重测序分析软件安装指南
重测序(resequencing)是指对已知基因组进行高通量测序,以检测个体或种群的遗传变异,从而研究基因组的结构和功能。与全基因组测序不同,重测序通常只对部分基因组进行测序,例如外显子、基因区域、SNP等。
今天分享如何在服务器上部署安装重测序数据分析环境, Linux 服务器下进行重测序分析的常用软件包主要包括:
1. BWA:
用于将测序数据比对到参考基因组上,可以通过 conda
安装:
conda install -c bioconda bwa
2. Samtools:
用于处理 BAM/SAM 格式的测序数据,包括排序、去重、索引等操作,可以通过 conda
安装:
conda install -c bioconda samtools
3. Picard:
用于处理 BAM/SAM 格式的测序数据,包括去重、插入大小估计、重命名等操作,可以通过 conda
安装:
conda install -c bioconda picard
4. GATK:
用于进行变异检测和拼接等操作,可以通过 conda
安装:
conda install -c bioconda gatk
5. FastQC:
用于检查测序数据的质量,可以通过 conda
安装:
conda install -c bioconda fastqc
6. Trimmomatic:
用于对测序数据进行质量控制和去除低质量序列,可以通过 conda
安装:
conda install -c bioconda trimmomatic
7. HISAT2:
用于将 RNA-seq 数据比对到基因组上,可以通过 conda
安装:
conda install -c bioconda hisat2
8. StringTie:
用于进行转录本组装和定量分析,可以通过 conda
安装:
conda install -c bioconda stringtie
Linux环境部署结果测试
BWA
(WGS) [root@cloud WGS]# bwa Program: bwa (alignment via Burrows-Wheeler transformation) Version: 0.7.17-r1188 Contact: Heng Li <lh3@sanger.ac.uk> Usage: bwa <command> [options] Command: index index sequences in the FASTA format mem BWA-MEM algorithm fastmap identify super-maximal exact matches pemerge merge overlapping paired ends (EXPERIMENTAL) aln gapped/ungapped alignment samse generate alignment (single ended) sampe generate alignment (paired ended) bwasw BWA-SW for long queries shm manage indices in shared memory fa2pac convert FASTA to PAC format pac2bwt generate BWT from PAC pac2bwtgen alternative algorithm for generating BWT bwtupdate update .bwt to the new format bwt2sa generate SA from BWT and Occ
samtools
(WGS) [root@cloud WGS]# samtools Program: samtools (Tools for alignments in the SAM format) Version: 1.6 (using htslib 1.6) Usage: samtools <command> [options] Commands: -- Indexing dict create a sequence dictionary file faidx index/extract FASTA index index alignment -- Editing calmd recalculate MD/NM tags and '=' bases fixmate fix mate information reheader replace BAM header rmdup remove PCR duplicates targetcut cut fosmid regions (for fosmid pool only) addreplacerg adds or replaces RG tags markdup mark duplicates
通过新建一个conda虚拟环境,然后在环境中安装重测序分析所用的软件,能够避免软件的冲突造成的问题,而且方便再不同的机器之间灵活的切换环境。

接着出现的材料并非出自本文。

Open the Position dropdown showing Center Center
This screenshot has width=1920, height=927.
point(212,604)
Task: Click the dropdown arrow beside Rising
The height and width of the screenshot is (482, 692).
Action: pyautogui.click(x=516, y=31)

重测序可以应用于许多生物学研究领域,如人类疾病研究、植物遗传改良、动物育种等。通过对不同个体或种群的重测序数据进行比较和分析,可以找到与性状相关的遗传变异,揭示基因组的遗传多样性和进化历史,推动生物学研究的发展。
彩蛋
推荐一个重测序分析shell脚本,来自github上某大佬(https://github.com/biomarble/onekeyReseq/blob/main/onekeyReseq
),通过这个脚本,能够快捷方便的调用各项软件,自动进行分析,解放双手,提高效率。(以下为步骤节选)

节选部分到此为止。